----- Task material
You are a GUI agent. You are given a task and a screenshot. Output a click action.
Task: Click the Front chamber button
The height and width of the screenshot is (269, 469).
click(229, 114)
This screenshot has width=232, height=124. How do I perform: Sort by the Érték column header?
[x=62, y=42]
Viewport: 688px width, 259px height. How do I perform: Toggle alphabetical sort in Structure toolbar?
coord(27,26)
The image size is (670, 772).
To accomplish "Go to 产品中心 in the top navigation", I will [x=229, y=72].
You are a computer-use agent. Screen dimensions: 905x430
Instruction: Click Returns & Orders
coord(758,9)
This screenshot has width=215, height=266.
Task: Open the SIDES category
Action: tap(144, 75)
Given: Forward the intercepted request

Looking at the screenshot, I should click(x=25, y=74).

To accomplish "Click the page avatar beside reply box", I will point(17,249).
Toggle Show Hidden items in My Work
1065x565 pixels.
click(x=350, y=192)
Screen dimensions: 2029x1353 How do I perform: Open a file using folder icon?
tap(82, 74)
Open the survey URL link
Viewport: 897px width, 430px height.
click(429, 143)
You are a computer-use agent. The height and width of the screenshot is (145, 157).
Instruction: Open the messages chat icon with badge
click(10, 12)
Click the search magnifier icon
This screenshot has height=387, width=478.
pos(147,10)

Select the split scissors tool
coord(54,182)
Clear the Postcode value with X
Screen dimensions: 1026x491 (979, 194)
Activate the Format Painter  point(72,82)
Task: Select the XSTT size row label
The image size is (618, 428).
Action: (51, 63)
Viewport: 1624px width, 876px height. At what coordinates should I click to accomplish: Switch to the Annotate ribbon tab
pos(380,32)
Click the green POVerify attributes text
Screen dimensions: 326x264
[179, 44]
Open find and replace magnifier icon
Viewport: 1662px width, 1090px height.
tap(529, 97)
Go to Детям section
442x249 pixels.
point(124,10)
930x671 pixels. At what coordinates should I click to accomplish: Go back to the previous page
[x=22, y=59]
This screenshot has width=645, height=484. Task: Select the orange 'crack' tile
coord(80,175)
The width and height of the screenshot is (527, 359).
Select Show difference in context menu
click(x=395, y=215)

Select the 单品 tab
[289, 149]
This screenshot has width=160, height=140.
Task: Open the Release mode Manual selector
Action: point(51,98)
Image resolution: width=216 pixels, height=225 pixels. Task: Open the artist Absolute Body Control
----------
§ Aim of the task
Say how many lines of the material hold the string "agent", giving the number alone.

§ Answer section
3